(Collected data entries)
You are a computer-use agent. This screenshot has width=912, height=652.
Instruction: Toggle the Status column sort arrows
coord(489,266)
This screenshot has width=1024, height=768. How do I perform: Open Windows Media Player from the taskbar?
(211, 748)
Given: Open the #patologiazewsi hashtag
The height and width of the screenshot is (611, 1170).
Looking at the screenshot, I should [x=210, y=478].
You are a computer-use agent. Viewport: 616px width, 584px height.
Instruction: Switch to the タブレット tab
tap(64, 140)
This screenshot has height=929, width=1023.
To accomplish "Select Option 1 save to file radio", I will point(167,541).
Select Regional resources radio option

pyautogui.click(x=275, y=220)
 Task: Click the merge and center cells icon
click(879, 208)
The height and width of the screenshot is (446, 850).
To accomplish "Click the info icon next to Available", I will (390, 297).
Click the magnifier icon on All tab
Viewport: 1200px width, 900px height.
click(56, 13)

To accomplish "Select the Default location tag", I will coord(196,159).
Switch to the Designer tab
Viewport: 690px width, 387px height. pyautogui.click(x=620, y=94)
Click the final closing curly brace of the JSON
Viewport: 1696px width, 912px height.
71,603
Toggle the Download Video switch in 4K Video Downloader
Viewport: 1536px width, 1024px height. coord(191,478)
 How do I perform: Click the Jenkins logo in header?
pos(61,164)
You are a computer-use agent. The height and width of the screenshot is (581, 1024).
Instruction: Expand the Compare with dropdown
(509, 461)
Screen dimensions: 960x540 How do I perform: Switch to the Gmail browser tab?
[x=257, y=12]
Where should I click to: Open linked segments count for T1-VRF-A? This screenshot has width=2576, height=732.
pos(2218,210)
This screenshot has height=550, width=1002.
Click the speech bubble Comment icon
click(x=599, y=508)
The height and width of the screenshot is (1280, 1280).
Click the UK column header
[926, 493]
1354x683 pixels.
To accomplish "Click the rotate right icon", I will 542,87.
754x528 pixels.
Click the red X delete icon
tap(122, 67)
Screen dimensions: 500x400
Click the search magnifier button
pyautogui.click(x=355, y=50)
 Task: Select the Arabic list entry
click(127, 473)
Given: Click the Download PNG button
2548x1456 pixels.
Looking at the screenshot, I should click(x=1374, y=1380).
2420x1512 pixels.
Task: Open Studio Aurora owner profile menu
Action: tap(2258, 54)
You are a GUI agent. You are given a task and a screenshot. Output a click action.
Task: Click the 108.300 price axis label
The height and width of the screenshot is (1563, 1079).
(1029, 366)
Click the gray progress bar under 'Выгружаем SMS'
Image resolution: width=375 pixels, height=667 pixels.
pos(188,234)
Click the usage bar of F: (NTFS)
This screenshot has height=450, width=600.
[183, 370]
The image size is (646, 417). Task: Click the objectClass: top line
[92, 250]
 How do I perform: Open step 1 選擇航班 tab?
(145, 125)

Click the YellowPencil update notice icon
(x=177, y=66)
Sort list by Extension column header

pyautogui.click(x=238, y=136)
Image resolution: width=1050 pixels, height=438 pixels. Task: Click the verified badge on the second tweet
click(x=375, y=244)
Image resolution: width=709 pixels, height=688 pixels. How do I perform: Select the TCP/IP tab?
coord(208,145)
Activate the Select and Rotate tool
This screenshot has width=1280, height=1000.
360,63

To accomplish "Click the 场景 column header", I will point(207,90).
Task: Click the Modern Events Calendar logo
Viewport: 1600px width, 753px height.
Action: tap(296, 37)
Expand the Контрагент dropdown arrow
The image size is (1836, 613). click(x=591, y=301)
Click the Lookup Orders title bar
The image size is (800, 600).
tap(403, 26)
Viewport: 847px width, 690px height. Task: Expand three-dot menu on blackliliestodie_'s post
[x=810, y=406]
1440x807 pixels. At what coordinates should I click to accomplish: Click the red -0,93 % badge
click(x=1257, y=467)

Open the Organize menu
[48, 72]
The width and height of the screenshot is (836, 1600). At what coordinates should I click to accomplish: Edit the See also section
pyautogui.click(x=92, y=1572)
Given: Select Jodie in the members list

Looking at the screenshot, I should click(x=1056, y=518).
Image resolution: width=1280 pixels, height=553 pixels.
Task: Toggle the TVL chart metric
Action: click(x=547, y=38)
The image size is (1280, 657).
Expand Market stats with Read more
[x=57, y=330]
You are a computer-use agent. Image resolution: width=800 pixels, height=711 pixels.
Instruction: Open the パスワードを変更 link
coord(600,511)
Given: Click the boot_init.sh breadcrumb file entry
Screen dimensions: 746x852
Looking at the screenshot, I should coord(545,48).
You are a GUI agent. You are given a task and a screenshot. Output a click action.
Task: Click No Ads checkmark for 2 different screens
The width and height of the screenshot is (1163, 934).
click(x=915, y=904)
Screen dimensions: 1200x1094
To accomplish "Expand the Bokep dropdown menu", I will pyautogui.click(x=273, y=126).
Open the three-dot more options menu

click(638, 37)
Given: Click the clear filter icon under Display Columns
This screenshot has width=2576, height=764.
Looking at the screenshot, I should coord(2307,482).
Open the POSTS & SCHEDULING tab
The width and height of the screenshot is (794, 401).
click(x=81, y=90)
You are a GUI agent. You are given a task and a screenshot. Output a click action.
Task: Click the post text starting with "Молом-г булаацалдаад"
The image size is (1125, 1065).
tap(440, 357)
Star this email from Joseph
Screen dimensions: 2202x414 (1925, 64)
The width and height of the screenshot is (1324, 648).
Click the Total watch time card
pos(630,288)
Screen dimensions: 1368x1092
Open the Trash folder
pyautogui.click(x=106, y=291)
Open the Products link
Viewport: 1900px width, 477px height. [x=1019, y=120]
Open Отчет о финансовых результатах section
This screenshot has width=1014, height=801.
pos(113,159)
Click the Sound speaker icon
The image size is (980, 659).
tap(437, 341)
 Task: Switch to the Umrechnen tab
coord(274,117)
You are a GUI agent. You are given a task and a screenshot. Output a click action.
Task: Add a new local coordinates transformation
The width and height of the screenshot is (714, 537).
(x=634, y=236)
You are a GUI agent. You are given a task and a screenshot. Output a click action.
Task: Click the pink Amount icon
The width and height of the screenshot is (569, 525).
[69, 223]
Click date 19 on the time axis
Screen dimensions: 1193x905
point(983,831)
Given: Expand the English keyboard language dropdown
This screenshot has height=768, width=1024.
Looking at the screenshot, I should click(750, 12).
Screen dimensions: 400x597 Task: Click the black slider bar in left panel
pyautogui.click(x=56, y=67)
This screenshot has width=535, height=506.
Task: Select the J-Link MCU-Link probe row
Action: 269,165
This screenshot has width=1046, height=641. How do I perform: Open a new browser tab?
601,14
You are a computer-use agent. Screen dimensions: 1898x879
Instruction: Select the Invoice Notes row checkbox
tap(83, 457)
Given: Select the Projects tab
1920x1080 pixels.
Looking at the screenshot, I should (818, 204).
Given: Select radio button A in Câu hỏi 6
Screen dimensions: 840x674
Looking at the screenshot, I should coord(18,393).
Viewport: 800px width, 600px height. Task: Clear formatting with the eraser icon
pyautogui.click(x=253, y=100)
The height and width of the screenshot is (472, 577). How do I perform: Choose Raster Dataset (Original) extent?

TASK TO COMPLETE: Word for word, restate all of the records.

TASK SOLUTION:
You are a computer-use agent. This screenshot has width=912, height=652.
Instruction: Toggle the Status column sort arrows
coord(489,266)
This screenshot has width=1024, height=768. How do I perform: Open Windows Media Player from the taskbar?
(211, 748)
Given: Open the #patologiazewsi hashtag
The height and width of the screenshot is (611, 1170).
Looking at the screenshot, I should [x=210, y=478].
You are a computer-use agent. Viewport: 616px width, 584px height.
Instruction: Switch to the タブレット tab
tap(64, 140)
This screenshot has height=929, width=1023.
To accomplish "Select Option 1 save to file radio", I will point(167,541).
Select Regional resources radio option

pyautogui.click(x=275, y=220)
 Task: Click the merge and center cells icon
click(879, 208)
The height and width of the screenshot is (446, 850).
To accomplish "Click the info icon next to Available", I will (390, 297).
Click the magnifier icon on All tab
Viewport: 1200px width, 900px height.
click(56, 13)

To accomplish "Select the Default location tag", I will coord(196,159).
Switch to the Designer tab
Viewport: 690px width, 387px height. pyautogui.click(x=620, y=94)
Click the final closing curly brace of the JSON
Viewport: 1696px width, 912px height.
71,603
Toggle the Download Video switch in 4K Video Downloader
Viewport: 1536px width, 1024px height. coord(191,478)
 How do I perform: Click the Jenkins logo in header?
pos(61,164)
You are a computer-use agent. The height and width of the screenshot is (581, 1024).
Instruction: Expand the Compare with dropdown
(509, 461)
Screen dimensions: 960x540 How do I perform: Switch to the Gmail browser tab?
[x=257, y=12]
Where should I click to: Open linked segments count for T1-VRF-A? This screenshot has width=2576, height=732.
pos(2218,210)
This screenshot has height=550, width=1002.
Click the speech bubble Comment icon
click(x=599, y=508)
The height and width of the screenshot is (1280, 1280).
Click the UK column header
[926, 493]
1354x683 pixels.
To accomplish "Click the rotate right icon", I will 542,87.
754x528 pixels.
Click the red X delete icon
tap(122, 67)
Screen dimensions: 500x400
Click the search magnifier button
pyautogui.click(x=355, y=50)
 Task: Select the Arabic list entry
click(127, 473)
Given: Click the Download PNG button
2548x1456 pixels.
Looking at the screenshot, I should click(x=1374, y=1380).
2420x1512 pixels.
Task: Open Studio Aurora owner profile menu
Action: tap(2258, 54)
You are a GUI agent. You are given a task and a screenshot. Output a click action.
Task: Click the 108.300 price axis label
The height and width of the screenshot is (1563, 1079).
(1029, 366)
Click the gray progress bar under 'Выгружаем SMS'
Image resolution: width=375 pixels, height=667 pixels.
pos(188,234)
Click the usage bar of F: (NTFS)
This screenshot has height=450, width=600.
[183, 370]
The image size is (646, 417). Task: Click the objectClass: top line
[92, 250]
 How do I perform: Open step 1 選擇航班 tab?
(145, 125)

Click the YellowPencil update notice icon
(x=177, y=66)
Sort list by Extension column header

pyautogui.click(x=238, y=136)
Image resolution: width=1050 pixels, height=438 pixels. Task: Click the verified badge on the second tweet
click(x=375, y=244)
Image resolution: width=709 pixels, height=688 pixels. How do I perform: Select the TCP/IP tab?
coord(208,145)
Activate the Select and Rotate tool
This screenshot has width=1280, height=1000.
360,63

To accomplish "Click the 场景 column header", I will point(207,90).
Task: Click the Modern Events Calendar logo
Viewport: 1600px width, 753px height.
Action: tap(296, 37)
Expand the Контрагент dropdown arrow
The image size is (1836, 613). click(x=591, y=301)
Click the Lookup Orders title bar
The image size is (800, 600).
tap(403, 26)
Viewport: 847px width, 690px height. Task: Expand three-dot menu on blackliliestodie_'s post
[x=810, y=406]
1440x807 pixels. At what coordinates should I click to accomplish: Click the red -0,93 % badge
click(x=1257, y=467)

Open the Organize menu
[48, 72]
The width and height of the screenshot is (836, 1600). At what coordinates should I click to accomplish: Edit the See also section
pyautogui.click(x=92, y=1572)
Given: Select Jodie in the members list

Looking at the screenshot, I should click(x=1056, y=518).
Image resolution: width=1280 pixels, height=553 pixels.
Task: Toggle the TVL chart metric
Action: click(x=547, y=38)
The image size is (1280, 657).
Expand Market stats with Read more
[x=57, y=330]
You are a computer-use agent. Image resolution: width=800 pixels, height=711 pixels.
Instruction: Open the パスワードを変更 link
coord(600,511)
Given: Click the boot_init.sh breadcrumb file entry
Screen dimensions: 746x852
Looking at the screenshot, I should coord(545,48).
You are a GUI agent. You are given a task and a screenshot. Output a click action.
Task: Click No Ads checkmark for 2 different screens
The width and height of the screenshot is (1163, 934).
click(x=915, y=904)
Screen dimensions: 1200x1094
To accomplish "Expand the Bokep dropdown menu", I will pyautogui.click(x=273, y=126).
Open the three-dot more options menu

click(638, 37)
Given: Click the clear filter icon under Display Columns
This screenshot has width=2576, height=764.
Looking at the screenshot, I should coord(2307,482).
Open the POSTS & SCHEDULING tab
The width and height of the screenshot is (794, 401).
click(x=81, y=90)
You are a GUI agent. You are given a task and a screenshot. Output a click action.
Task: Click the post text starting with "Молом-г булаацалдаад"
The image size is (1125, 1065).
tap(440, 357)
Star this email from Joseph
Screen dimensions: 2202x414 (1925, 64)
The width and height of the screenshot is (1324, 648).
Click the Total watch time card
pos(630,288)
Screen dimensions: 1368x1092
Open the Trash folder
pyautogui.click(x=106, y=291)
Open the Products link
Viewport: 1900px width, 477px height. [x=1019, y=120]
Open Отчет о финансовых результатах section
This screenshot has width=1014, height=801.
pos(113,159)
Click the Sound speaker icon
The image size is (980, 659).
tap(437, 341)
 Task: Switch to the Umrechnen tab
coord(274,117)
You are a GUI agent. You are given a task and a screenshot. Output a click action.
Task: Add a new local coordinates transformation
The width and height of the screenshot is (714, 537).
(x=634, y=236)
You are a GUI agent. You are given a task and a screenshot. Output a click action.
Task: Click the pink Amount icon
The width and height of the screenshot is (569, 525).
[69, 223]
Click date 19 on the time axis
Screen dimensions: 1193x905
point(983,831)
Given: Expand the English keyboard language dropdown
This screenshot has height=768, width=1024.
Looking at the screenshot, I should click(750, 12).
Screen dimensions: 400x597 Task: Click the black slider bar in left panel
pyautogui.click(x=56, y=67)
This screenshot has width=535, height=506.
Task: Select the J-Link MCU-Link probe row
Action: 269,165
This screenshot has width=1046, height=641. How do I perform: Open a new browser tab?
601,14
You are a computer-use agent. Screen dimensions: 1898x879
Instruction: Select the Invoice Notes row checkbox
tap(83, 457)
Given: Select the Projects tab
1920x1080 pixels.
Looking at the screenshot, I should (818, 204).
Given: Select radio button A in Câu hỏi 6
Screen dimensions: 840x674
Looking at the screenshot, I should coord(18,393).
Viewport: 800px width, 600px height. Task: Clear formatting with the eraser icon
pyautogui.click(x=253, y=100)
The height and width of the screenshot is (472, 577). How do I perform: Choose Raster Dataset (Original) extent?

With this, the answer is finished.